Acontece que, quando abordado pelo ângulo das correntes políticas, um
conservador não é designado apenas como aquele que quer manutenção do poder,
mas que se chegue a um determinado modelo, notadamente de substrato “tradicional
cristão”, bem entre aspas.
Qual a
diferença entre um conservador e um reacionário?
Aqui,
temos uma aplicação daquilo que, em Desenvolvimento de Sistemas, nós chamamos
de Lei da Herança. Uma instância qualquer é herdeira de outra se ela possui
todas as características do original, acrescida de características próprias.
Como funciona isso? Imagine que você vai à feira querendo comprar legumes; se
você comprou abobrinha, também comprou um legume. Se comprou alface, já não.
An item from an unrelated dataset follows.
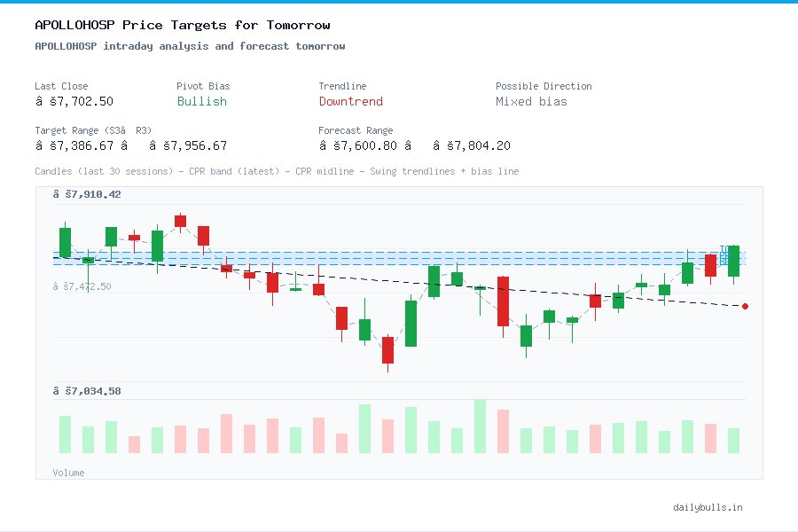Click the Volume label below the histogram

point(68,473)
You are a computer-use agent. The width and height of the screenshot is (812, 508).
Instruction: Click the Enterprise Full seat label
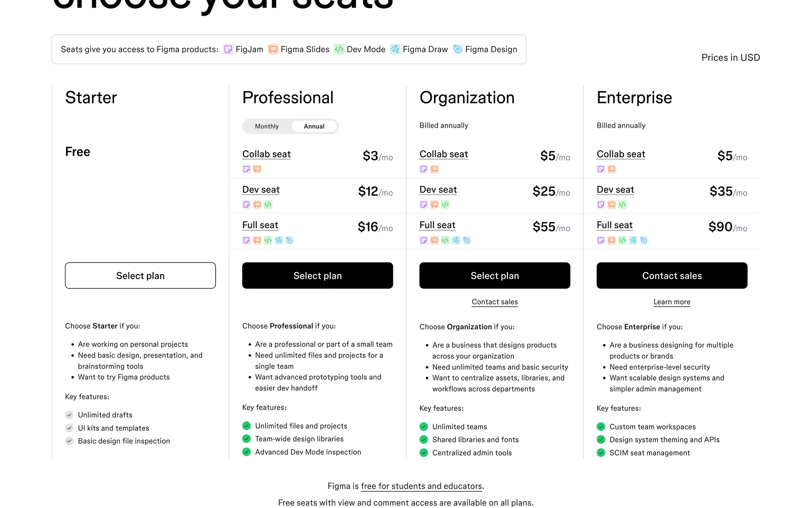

Isso porque a abobrinha possui todas as características intrínsecas do legume:
ser passível de cozimento, ter alta quantidade de fibras, apresentar-se com uma
morfologia fechada e assim por diante. Além disso, ela possui características
próprias, como ser verde, ter sabor próprio e mais. Então a conclusão é a
seguinte: toda abobrinha é um legume, mas nem todo legume é abobrinha. Idem:
Todo reacionário é um conservador, mas nem todo conservador é um reacionário. O
reacionário é um tipo de conservador que tem um nível de aceitação a mudanças
ainda menor, e que calca suas ideias em um componente menos racional. Um
reacionário sempre se apoia em um passado glorioso, ou uma tradição inelutável,
que sai dos campos das ideias e parte para a reação (daí a origem do termo), apoiando-se
em um heroísmo do passado que deu origem a valores inelutáveis. Em síntese,
para um reacionário há sempre um passado idealizado, e por isso eles tendem a
resgatar monarquias ou regimes de exceção. É exatamente aí que se encaixam
aqueles que gostam de exaltar o período militar brasileiro.
Qual a diferença entre um conservador e um fascista?
Vale a regra aplicada anteriormente. Não se pode afirmar, prima facie, que um conservador seja fascista, mas muito do que pensam os fascistas tem raiz no conservadorismo. Há diferenças flagrantes: divergências com a importância do Estado, liberalismo econômico e outras, mas, como um todo, certas proximidades incômodas podem fazer com que ambas as ideologias sejam confundidas.
Como é
sua posição em relação ao conservadorismo?
Vamos
lá. Eu tenho um espírito progressista, mas muitas de minhas atitudes são
conservadoras. Como exemplo, posso mencionar que não tenho nenhum problema,
nenhum mesmo, com a questão do casamento entre pessoas do mesmo sexo, mas eu
mesmo tenho um casamento heteronormativo, com uma mulher da mesma etnia que eu.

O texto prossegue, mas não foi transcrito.